◆ **AIM**
Transcribe the records below exactly, beginning with the line that contains "Task: Select the Parameters tab" and continuing through the line that contains "should pyautogui.click(x=300, y=102).", both included.

%%

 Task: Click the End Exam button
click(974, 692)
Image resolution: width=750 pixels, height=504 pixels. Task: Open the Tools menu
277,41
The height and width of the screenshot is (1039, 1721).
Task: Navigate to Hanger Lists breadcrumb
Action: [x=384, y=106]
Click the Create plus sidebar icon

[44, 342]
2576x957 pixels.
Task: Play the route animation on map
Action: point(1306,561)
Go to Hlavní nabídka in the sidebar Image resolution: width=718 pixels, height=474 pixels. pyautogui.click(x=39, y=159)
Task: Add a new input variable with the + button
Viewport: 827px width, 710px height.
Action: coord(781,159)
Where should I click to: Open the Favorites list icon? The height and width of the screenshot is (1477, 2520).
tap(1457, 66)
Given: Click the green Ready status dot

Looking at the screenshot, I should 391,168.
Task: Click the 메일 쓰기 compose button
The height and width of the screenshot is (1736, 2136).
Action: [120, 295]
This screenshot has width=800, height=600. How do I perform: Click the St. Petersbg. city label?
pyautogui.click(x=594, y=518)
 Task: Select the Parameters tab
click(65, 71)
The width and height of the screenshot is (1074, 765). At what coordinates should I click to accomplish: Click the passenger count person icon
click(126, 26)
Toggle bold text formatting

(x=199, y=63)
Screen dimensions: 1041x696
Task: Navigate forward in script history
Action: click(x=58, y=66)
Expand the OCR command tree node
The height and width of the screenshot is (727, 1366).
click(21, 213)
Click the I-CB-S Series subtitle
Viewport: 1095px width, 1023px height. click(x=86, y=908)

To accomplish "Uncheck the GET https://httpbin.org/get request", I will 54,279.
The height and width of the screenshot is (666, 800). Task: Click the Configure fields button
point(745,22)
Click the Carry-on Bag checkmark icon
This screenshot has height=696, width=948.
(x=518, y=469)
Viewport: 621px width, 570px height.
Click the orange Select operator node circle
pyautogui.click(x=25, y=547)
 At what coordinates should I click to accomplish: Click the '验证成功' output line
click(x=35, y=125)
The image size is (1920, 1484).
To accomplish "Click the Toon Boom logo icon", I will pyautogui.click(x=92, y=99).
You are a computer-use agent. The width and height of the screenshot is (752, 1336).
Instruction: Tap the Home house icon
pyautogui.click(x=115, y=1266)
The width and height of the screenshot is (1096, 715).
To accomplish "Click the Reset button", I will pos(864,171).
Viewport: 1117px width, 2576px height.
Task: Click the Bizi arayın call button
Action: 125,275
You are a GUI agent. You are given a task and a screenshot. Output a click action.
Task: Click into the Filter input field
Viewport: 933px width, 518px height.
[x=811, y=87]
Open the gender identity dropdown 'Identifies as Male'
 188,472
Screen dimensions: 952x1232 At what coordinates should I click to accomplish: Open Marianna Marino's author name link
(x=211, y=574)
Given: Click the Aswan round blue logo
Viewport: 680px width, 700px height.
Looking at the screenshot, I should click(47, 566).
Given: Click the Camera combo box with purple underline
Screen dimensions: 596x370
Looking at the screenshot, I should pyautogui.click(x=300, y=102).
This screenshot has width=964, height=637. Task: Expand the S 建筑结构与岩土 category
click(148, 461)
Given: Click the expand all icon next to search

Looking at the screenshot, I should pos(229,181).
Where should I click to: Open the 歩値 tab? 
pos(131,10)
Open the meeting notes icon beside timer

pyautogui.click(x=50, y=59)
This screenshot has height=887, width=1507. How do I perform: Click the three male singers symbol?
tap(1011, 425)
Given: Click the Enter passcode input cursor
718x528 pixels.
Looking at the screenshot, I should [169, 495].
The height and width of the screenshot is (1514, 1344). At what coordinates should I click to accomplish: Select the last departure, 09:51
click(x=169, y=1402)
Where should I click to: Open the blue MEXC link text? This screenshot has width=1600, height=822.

%%

◆ **COMPLETED TASK**
 Task: Select the Parameters tab
click(65, 71)
The width and height of the screenshot is (1074, 765). At what coordinates should I click to accomplish: Click the passenger count person icon
click(126, 26)
Toggle bold text formatting

(x=199, y=63)
Screen dimensions: 1041x696
Task: Navigate forward in script history
Action: click(x=58, y=66)
Expand the OCR command tree node
The height and width of the screenshot is (727, 1366).
click(21, 213)
Click the I-CB-S Series subtitle
Viewport: 1095px width, 1023px height. click(x=86, y=908)

To accomplish "Uncheck the GET https://httpbin.org/get request", I will 54,279.
The height and width of the screenshot is (666, 800). Task: Click the Configure fields button
point(745,22)
Click the Carry-on Bag checkmark icon
This screenshot has height=696, width=948.
(x=518, y=469)
Viewport: 621px width, 570px height.
Click the orange Select operator node circle
pyautogui.click(x=25, y=547)
 At what coordinates should I click to accomplish: Click the '验证成功' output line
click(x=35, y=125)
The image size is (1920, 1484).
To accomplish "Click the Toon Boom logo icon", I will pyautogui.click(x=92, y=99).
You are a computer-use agent. The width and height of the screenshot is (752, 1336).
Instruction: Tap the Home house icon
pyautogui.click(x=115, y=1266)
The width and height of the screenshot is (1096, 715).
To accomplish "Click the Reset button", I will pos(864,171).
Viewport: 1117px width, 2576px height.
Task: Click the Bizi arayın call button
Action: 125,275
You are a GUI agent. You are given a task and a screenshot. Output a click action.
Task: Click into the Filter input field
Viewport: 933px width, 518px height.
[x=811, y=87]
Open the gender identity dropdown 'Identifies as Male'
 188,472
Screen dimensions: 952x1232 At what coordinates should I click to accomplish: Open Marianna Marino's author name link
(x=211, y=574)
Given: Click the Aswan round blue logo
Viewport: 680px width, 700px height.
Looking at the screenshot, I should click(47, 566).
Given: Click the Camera combo box with purple underline
Screen dimensions: 596x370
Looking at the screenshot, I should pyautogui.click(x=300, y=102).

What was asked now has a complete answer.